** WORK ORDER **
Give the entries again, precisely as they were written.

━━━━━ DATA TO PROCESS

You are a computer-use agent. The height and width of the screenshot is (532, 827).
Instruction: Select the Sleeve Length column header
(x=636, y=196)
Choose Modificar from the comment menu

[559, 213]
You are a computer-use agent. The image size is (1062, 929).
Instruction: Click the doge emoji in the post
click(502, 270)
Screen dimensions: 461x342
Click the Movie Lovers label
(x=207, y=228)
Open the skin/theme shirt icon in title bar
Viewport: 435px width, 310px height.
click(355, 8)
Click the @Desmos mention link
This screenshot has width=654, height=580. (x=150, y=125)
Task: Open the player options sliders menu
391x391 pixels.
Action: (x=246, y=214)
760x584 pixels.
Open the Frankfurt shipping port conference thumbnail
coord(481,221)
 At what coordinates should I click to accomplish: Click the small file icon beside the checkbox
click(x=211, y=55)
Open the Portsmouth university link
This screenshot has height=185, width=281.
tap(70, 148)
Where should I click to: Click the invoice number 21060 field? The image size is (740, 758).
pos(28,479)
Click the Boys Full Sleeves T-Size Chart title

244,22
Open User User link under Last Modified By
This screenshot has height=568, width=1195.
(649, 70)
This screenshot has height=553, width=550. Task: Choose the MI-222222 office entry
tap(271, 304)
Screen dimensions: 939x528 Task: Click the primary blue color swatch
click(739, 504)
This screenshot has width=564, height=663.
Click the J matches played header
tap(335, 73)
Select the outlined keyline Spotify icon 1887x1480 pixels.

━━━━━━━━━━

** TASK OUTPUT **
You are a computer-use agent. The height and width of the screenshot is (532, 827).
Instruction: Select the Sleeve Length column header
(x=636, y=196)
Choose Modificar from the comment menu

[559, 213]
You are a computer-use agent. The image size is (1062, 929).
Instruction: Click the doge emoji in the post
click(502, 270)
Screen dimensions: 461x342
Click the Movie Lovers label
(x=207, y=228)
Open the skin/theme shirt icon in title bar
Viewport: 435px width, 310px height.
click(355, 8)
Click the @Desmos mention link
This screenshot has width=654, height=580. (x=150, y=125)
Task: Open the player options sliders menu
391x391 pixels.
Action: (x=246, y=214)
760x584 pixels.
Open the Frankfurt shipping port conference thumbnail
coord(481,221)
 At what coordinates should I click to accomplish: Click the small file icon beside the checkbox
click(x=211, y=55)
Open the Portsmouth university link
This screenshot has height=185, width=281.
tap(70, 148)
Where should I click to: Click the invoice number 21060 field? The image size is (740, 758).
pos(28,479)
Click the Boys Full Sleeves T-Size Chart title

244,22
Open User User link under Last Modified By
This screenshot has height=568, width=1195.
(649, 70)
This screenshot has height=553, width=550. Task: Choose the MI-222222 office entry
tap(271, 304)
Screen dimensions: 939x528 Task: Click the primary blue color swatch
click(739, 504)
This screenshot has width=564, height=663.
Click the J matches played header
tap(335, 73)
Select the outlined keyline Spotify icon 1887x1480 pixels.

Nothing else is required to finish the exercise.